Siccome il punto ha una sua rilevanza storica, diciamo così, riporto il passaggio integrale: «Tra i leader dei partiti ci sono ex premier come Silvio Berlusconi e Letta che ci sono passati prima di me e che, in un modo o nell’altro, hanno subito questa instabilità del governo. Il momento è perfetto: quali migliori interlocutori per affrontare la riforma della Costituzione?». Già, chi meglio di Berlusconi? Come non averci pensato prima.

Lo stesso intervistatore, Ilario Lombardo, a questo punto deve avere avuto un momento di esitazione, forse avrà pensato di aver capito male, così riformula la domanda: «Anche Berlusconi?». Replica Conte senza scomporsi, quasi stupito dello stupore: «È leader di un partito della maggioranza». Elementare. Come se non fosse lui, Conte, il leader del partito che più di ogni altro, nel 2016, ha guidato la campagna contro il «patto del Nazareno» e agitato lo spettro della riforma che consegnava l’Italia al Caimano.

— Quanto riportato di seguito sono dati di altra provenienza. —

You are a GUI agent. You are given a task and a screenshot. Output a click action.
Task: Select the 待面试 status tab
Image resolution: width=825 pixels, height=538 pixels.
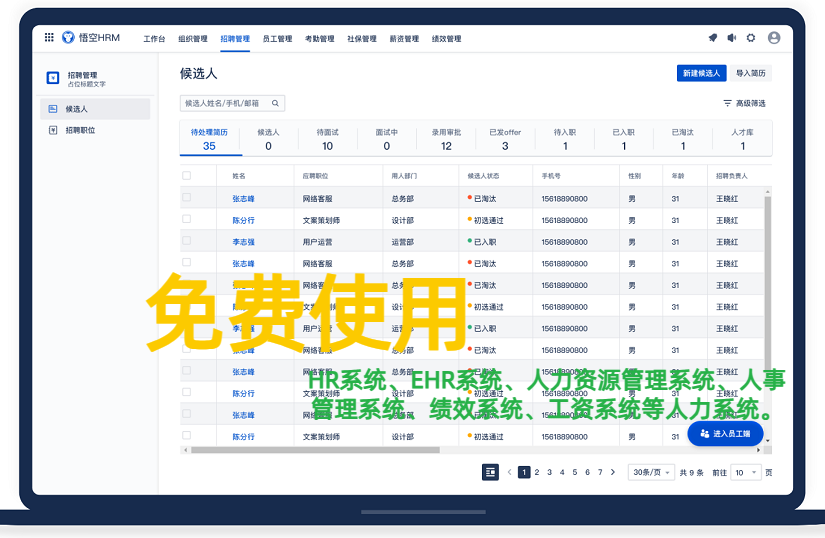pos(327,139)
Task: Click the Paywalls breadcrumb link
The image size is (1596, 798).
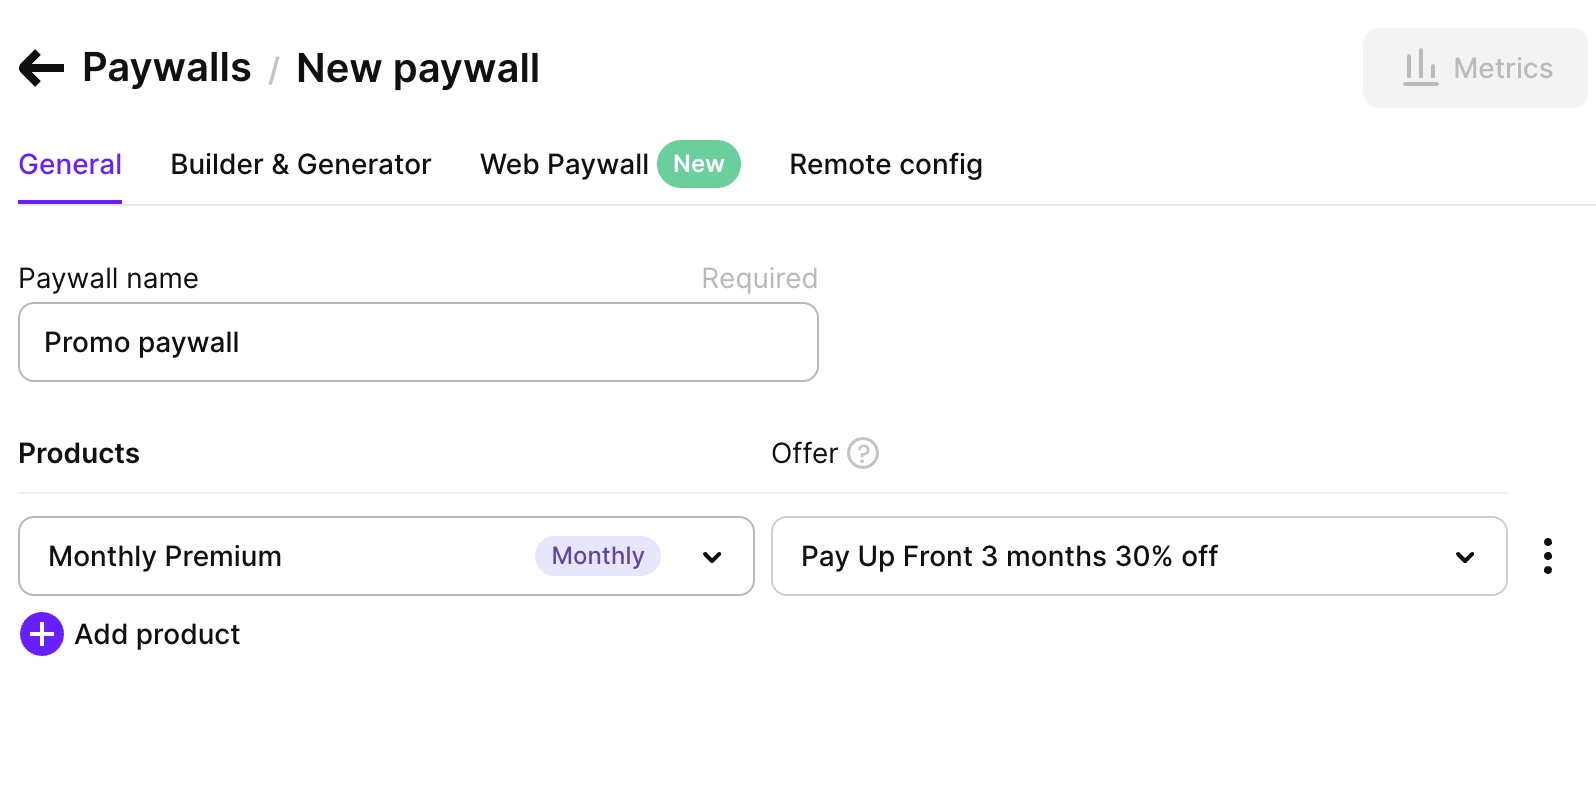Action: click(x=166, y=67)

Se non ci fosse da ridere, ci sarebbe da darsi fuoco in piazza. Ma come, ma se è dai tempi della bicamerale di Massimo D’Alema, cioè dal 1997, quasi un quarto di secolo fa, che ogni tentativo di riformare la Costituzione attraverso un accordo tra maggioranza e opposizione (e dunque, necessariamente, con Berlusconi) viene fatto oggetto di campagne di stampa forsennate, insinuazioni e accuse di ogni genere. E adesso proprio il leader di tutta quella galassia di giornalisti, magistrati, intellettuali e politicanti che per venticinque anni lo hanno impedito con ogni mezzo, avvelenando il dibattito con ogni possibile teoria della cospirazione, dalla Bicamerale dalemiana che avrebbe voluto realizzare il piano di Licio Gelli alla riforma renziana dietro la quale ci sarebbe stato nientemeno che il piano di Jp Morgan (scommetto che questa ve l’eravate dimenticata), ecco che proprio lui, tutto d’un tratto, dice che bisogna riformare la Costituzione, per rafforzare il ruolo del governo, e bisogna pure farlo con Berlusconi. Che dire? Complimenti per il coraggio.

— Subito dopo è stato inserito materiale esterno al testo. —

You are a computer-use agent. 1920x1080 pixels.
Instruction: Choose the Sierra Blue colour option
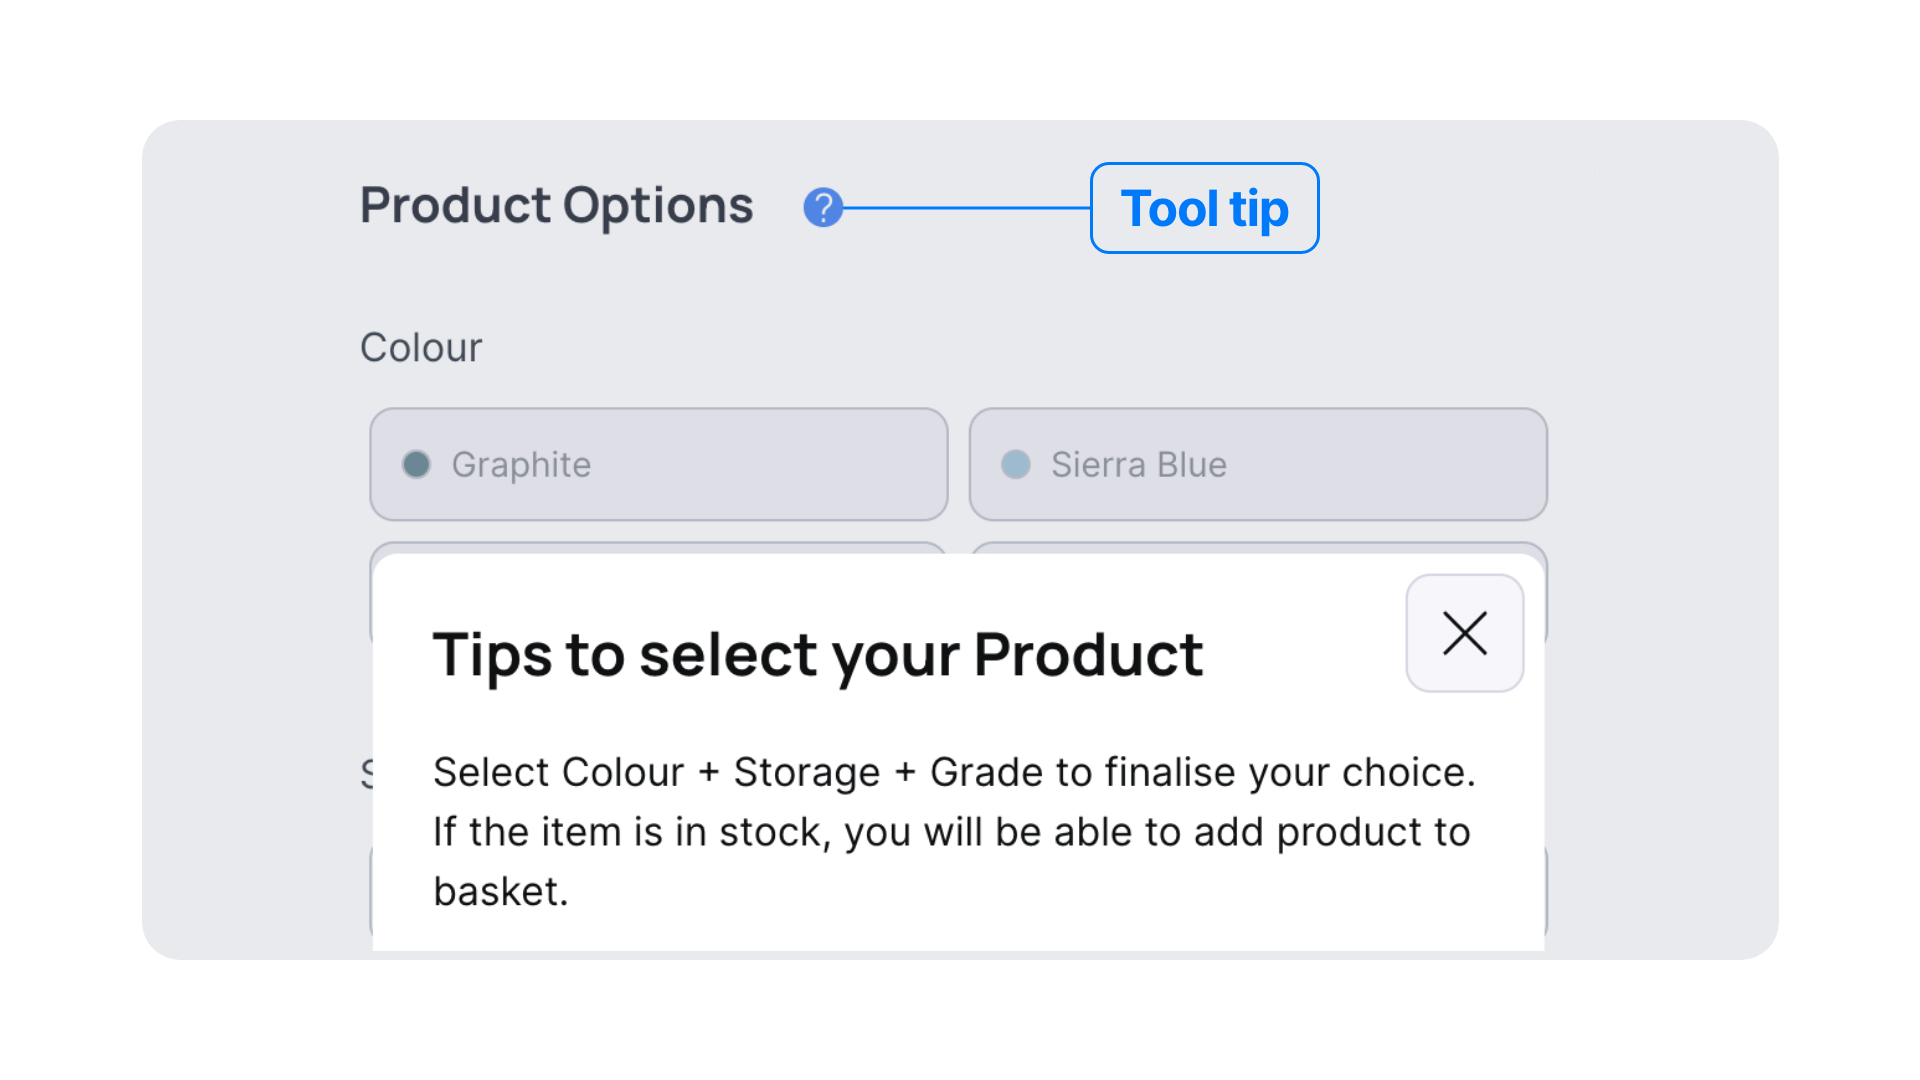pyautogui.click(x=1258, y=464)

Il fatto poi che manchi poco più di un anno alla fine della legislatura, che ora ci sia il problema della legge di bilancio e subito dopo quello dell’elezione del capo dello stato, e che quindi in ogni caso per una riforma della Costituzione non ci siano i tempi tecnici, sinceramente, è davvero la minore e la meno ridicola delle numerose contraddizioni dell’iniziativa contiana. Tra le quali vanno comunque segnalate le giuste e certo non nuove proposte da lui avanzate nel merito, dalla sfiducia costruttiva alla modifica dei regolamenti parlamentari per scoraggiare i cambiamenti di gruppo, cioè esattamente quello che Conte ha tentato di istigare in ogni modo per salvare il suo ultimo governo.

La contraddizione maggiore, tuttavia, sta forse nel fatto che lo stesso Conte, almeno fino a ieri, era anche uno dei pochi sostenitori di una legge elettorale proporzionale, grazie alla quale ogni partito si presenterebbe con il suo simbolo, senza coalizioni precostituite, e dunque senza pseudo-candidati presidenti del Consiglio. Chiudendo la discussione e mettendo fine, si spera, a questa trentennale giostra di riforme mancate, con cui dal 1993 in poi si tenta di portare a termine una transizione istituzionale che non approda evidentemente da nessuna parte.